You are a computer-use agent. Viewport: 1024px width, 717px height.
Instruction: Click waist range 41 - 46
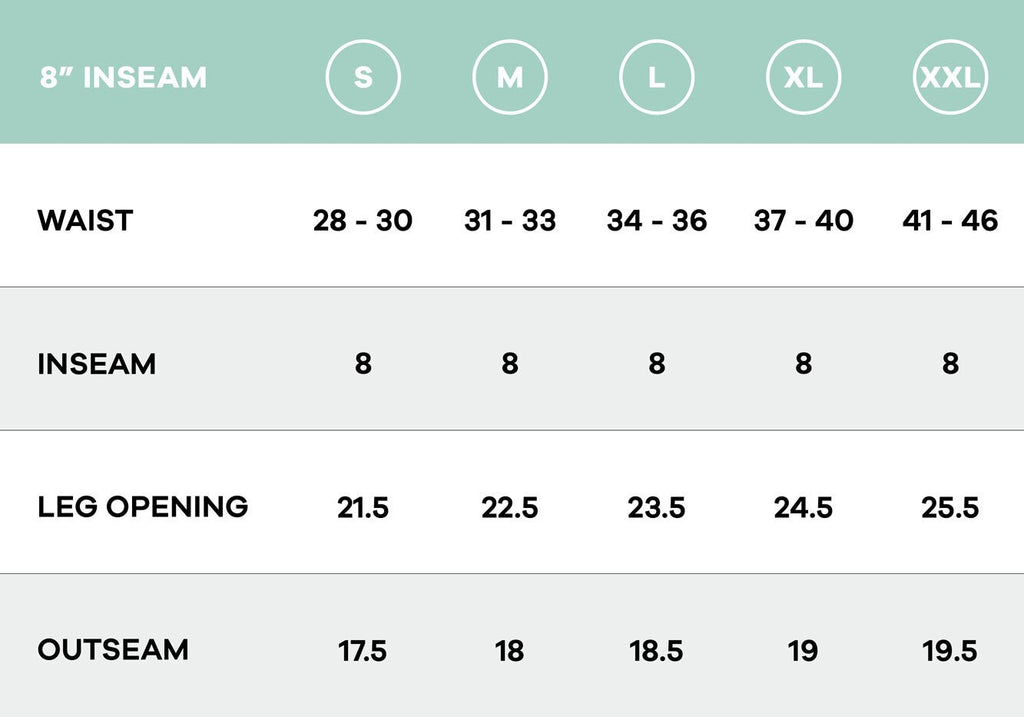click(x=950, y=220)
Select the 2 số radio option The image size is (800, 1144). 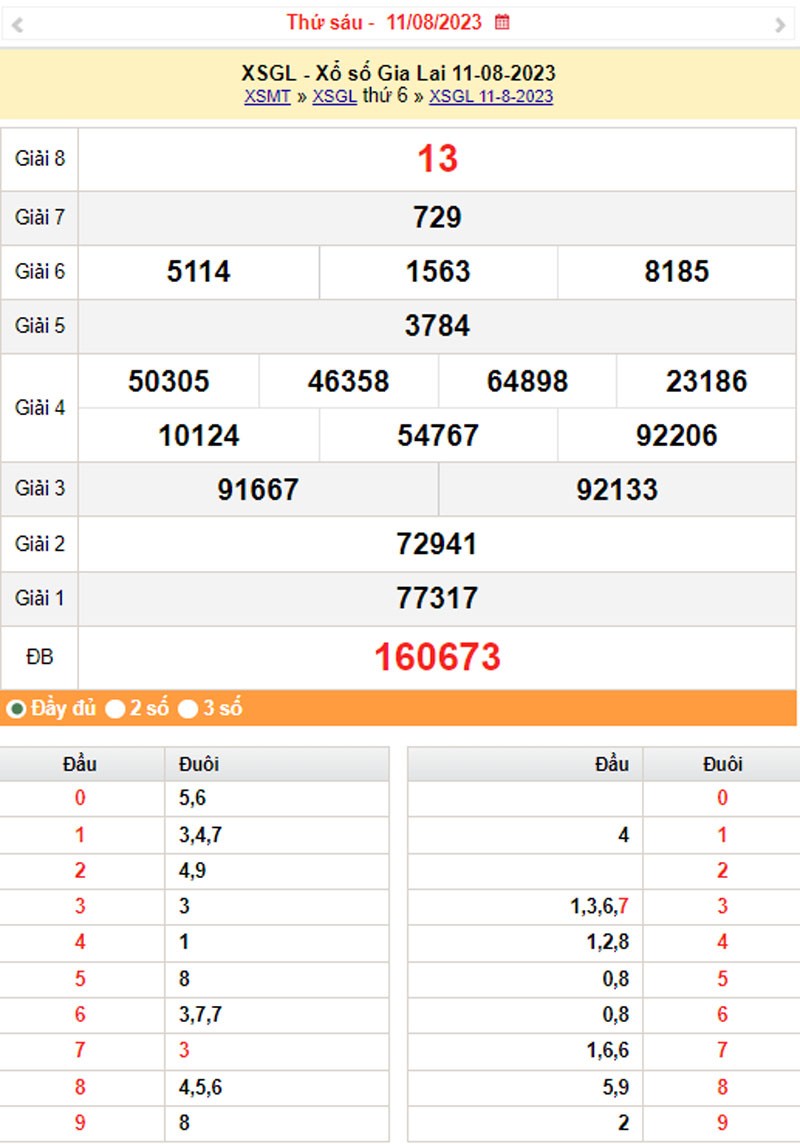[116, 709]
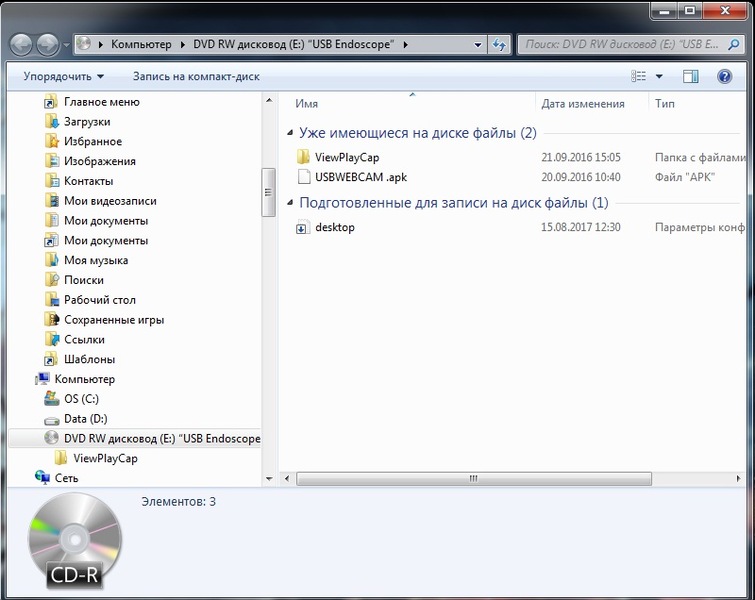
Task: Click the refresh button beside address bar
Action: (x=500, y=45)
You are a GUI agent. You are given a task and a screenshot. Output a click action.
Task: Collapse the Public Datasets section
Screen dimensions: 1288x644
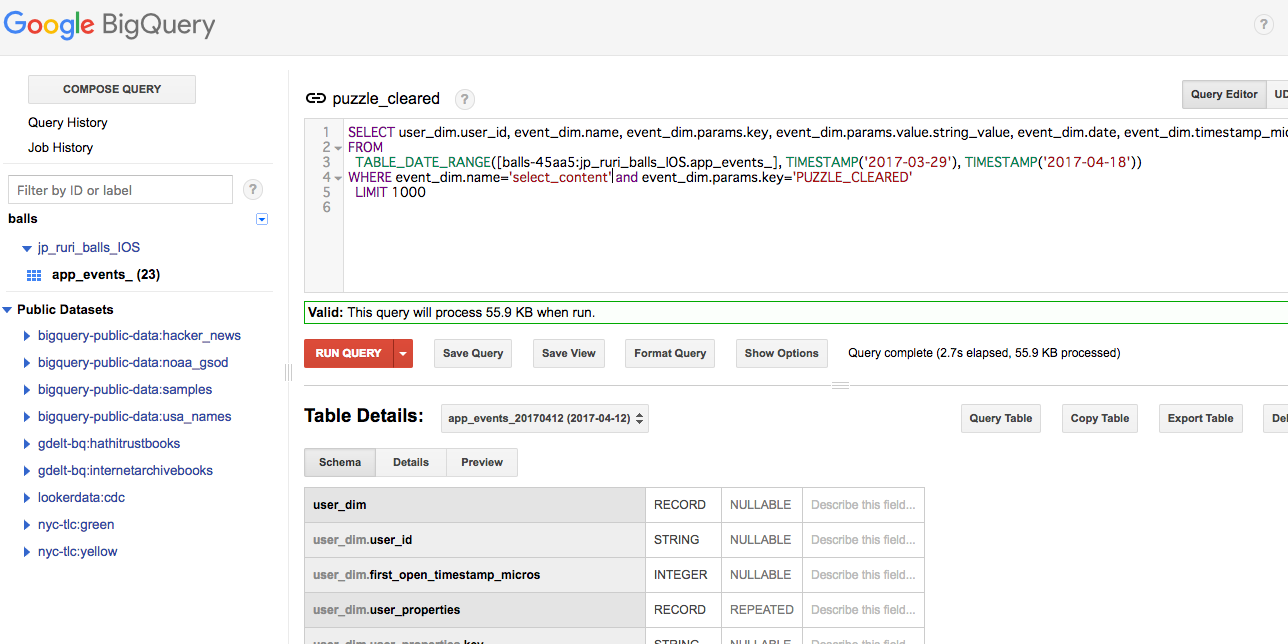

» **Written exercise**: Copy the lines starting at the one containing "You are a GUI" and ending at the end of the records, leaving out the pictures.

» **Exercise result**:
You are a GUI agent. You are given a task and a screenshot. Output a click action.
Task: Collapse the Public Datasets section
Screen dimensions: 1288x644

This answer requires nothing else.